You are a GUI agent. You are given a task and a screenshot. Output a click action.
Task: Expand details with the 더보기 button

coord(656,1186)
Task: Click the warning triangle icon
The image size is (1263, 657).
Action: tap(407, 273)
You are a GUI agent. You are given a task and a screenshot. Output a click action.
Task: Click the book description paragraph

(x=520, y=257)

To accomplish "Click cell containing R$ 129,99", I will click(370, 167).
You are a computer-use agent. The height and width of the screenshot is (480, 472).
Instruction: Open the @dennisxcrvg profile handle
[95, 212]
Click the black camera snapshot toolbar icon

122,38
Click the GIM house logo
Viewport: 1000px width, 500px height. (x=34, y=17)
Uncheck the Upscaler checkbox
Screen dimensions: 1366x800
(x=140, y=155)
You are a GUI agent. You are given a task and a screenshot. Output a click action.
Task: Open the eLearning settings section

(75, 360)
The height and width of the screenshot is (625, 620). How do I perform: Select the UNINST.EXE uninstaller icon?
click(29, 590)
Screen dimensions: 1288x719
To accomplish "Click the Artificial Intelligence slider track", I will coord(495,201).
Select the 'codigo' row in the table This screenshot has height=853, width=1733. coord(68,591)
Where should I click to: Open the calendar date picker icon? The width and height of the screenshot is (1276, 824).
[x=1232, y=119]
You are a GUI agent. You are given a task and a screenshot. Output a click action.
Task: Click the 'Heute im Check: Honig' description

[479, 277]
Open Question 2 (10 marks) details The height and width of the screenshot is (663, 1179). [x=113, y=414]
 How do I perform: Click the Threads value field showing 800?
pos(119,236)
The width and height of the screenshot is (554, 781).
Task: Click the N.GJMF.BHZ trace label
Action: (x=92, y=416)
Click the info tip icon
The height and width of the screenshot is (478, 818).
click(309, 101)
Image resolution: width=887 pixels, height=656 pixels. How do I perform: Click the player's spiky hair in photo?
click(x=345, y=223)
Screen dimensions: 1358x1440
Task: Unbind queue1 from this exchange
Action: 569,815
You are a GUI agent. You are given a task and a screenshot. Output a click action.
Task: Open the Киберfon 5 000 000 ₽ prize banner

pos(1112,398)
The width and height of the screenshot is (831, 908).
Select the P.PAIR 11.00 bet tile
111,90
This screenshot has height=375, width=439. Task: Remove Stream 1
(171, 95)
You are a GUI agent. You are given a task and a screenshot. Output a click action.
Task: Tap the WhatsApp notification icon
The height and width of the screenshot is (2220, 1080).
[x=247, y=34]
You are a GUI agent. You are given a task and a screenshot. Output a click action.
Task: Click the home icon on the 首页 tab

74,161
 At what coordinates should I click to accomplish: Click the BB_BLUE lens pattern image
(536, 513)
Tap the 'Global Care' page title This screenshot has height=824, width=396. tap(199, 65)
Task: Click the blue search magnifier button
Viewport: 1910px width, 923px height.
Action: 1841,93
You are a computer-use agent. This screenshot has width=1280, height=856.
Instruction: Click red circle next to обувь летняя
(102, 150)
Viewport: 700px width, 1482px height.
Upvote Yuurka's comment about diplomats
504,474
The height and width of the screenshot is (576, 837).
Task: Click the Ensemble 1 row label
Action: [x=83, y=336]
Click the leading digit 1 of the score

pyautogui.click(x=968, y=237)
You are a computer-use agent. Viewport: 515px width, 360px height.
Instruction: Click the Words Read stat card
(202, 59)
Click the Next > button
+++
## Work item
In the data above, how many lines carry the string "computer"? Only the number should be given.

## Answer for the task
3